The indenture governing the Notes contains covenants, including limitations that restrict the Company’s ability and the ability of certain of its subsidiaries to create or incur secured indebtedness and enter into sale and leaseback transactions and the Company’s ability to consolidate, merge or transfer all or substantially all of its properties or assets to another person, in each case subject to material exceptions described in the indenture. The Company incurred and deferred $5.3 million in financing costs in connection with the Notes.
Other Long Term Debt
In December 2012, the Company entered into a $50.0 million recourse loan collateralized by the land, buildings and tenant improvements comprising the Company's corporate headquarters. In July 2018, this loan was paid in full, without penalties, using borrowings under the Company's revolving credit facility. As of December 31, 2017, the outstanding balance on the loan was $40.0 million. 

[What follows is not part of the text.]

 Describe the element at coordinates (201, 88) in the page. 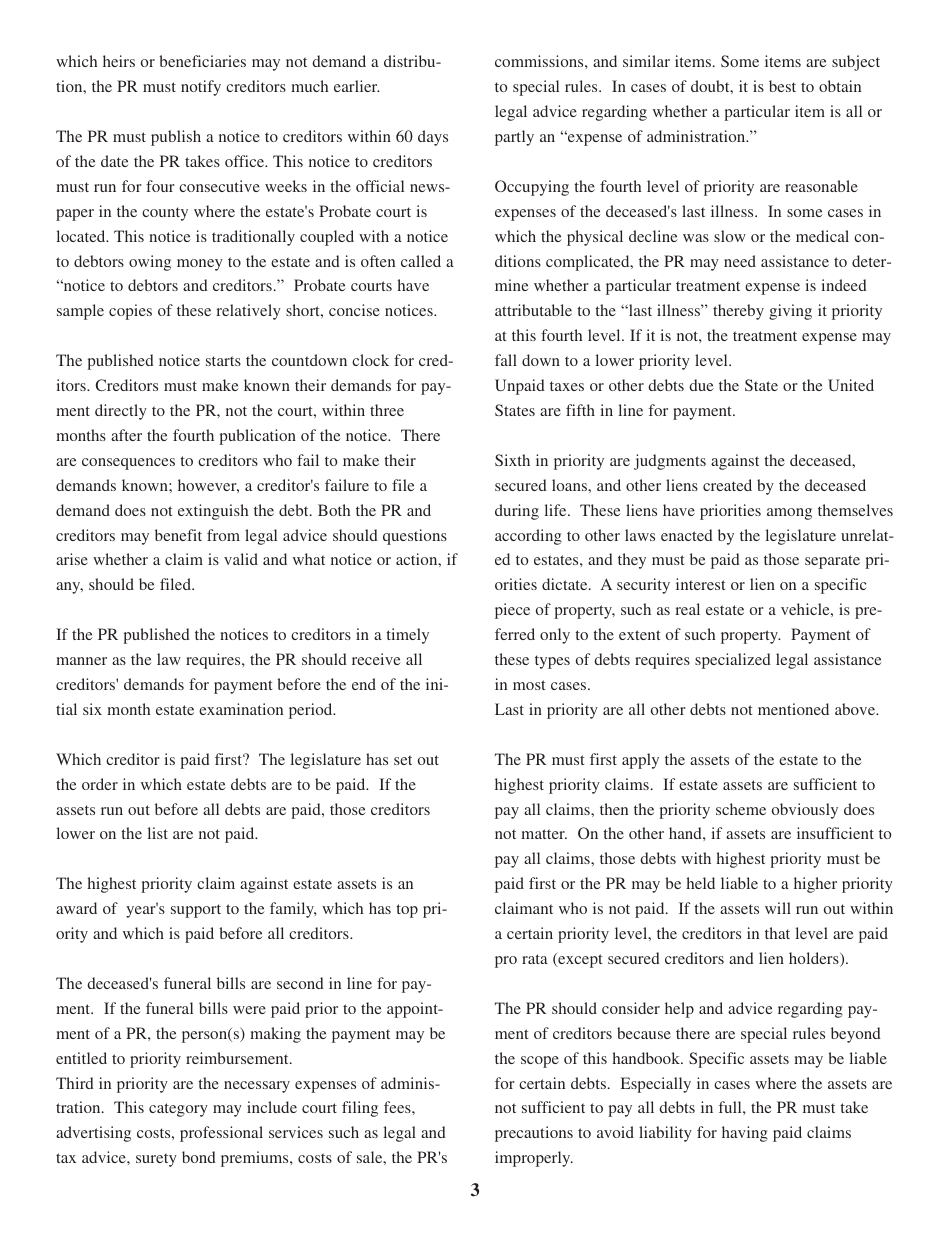

I see `notify` at that location.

The following are the scheduled maturities of long term debt as of December 31, 2018:
(In thousands) 
2019$25,000 
202025,000 
202186,250 
2022— 
2023— 
2024 and thereafter600,000 
Total scheduled maturities of long term debt$736,250 
Current maturities of long term debt$25,000 
All scheduled maturities noted in the years 2019 through 2021 in the table above relate to the Company's term loan, which was prepaid in full in January 2019.
Interest expense, net was $33.6 million, $34.5 million, and $26.4 million for the years ended December 31, 2018, 2017 and 2016, respectively. Interest expense includes the amortization of deferred financing costs, bank fees, capital and built-to-suit lease interest and interest expense under the credit and other long term debt facilities. Amortization of deferred financing costs was $1.5 million, $1.3 million, and $1.2 million for the years ended December 31, 2018, 2017 and 2016, respectively.
The Company monitors the financial health and stability of its lenders under the credit and other long term debt facilities, however during any period of significant instability in the credit markets lenders could be negatively impacted in their ability to perform under these facilities.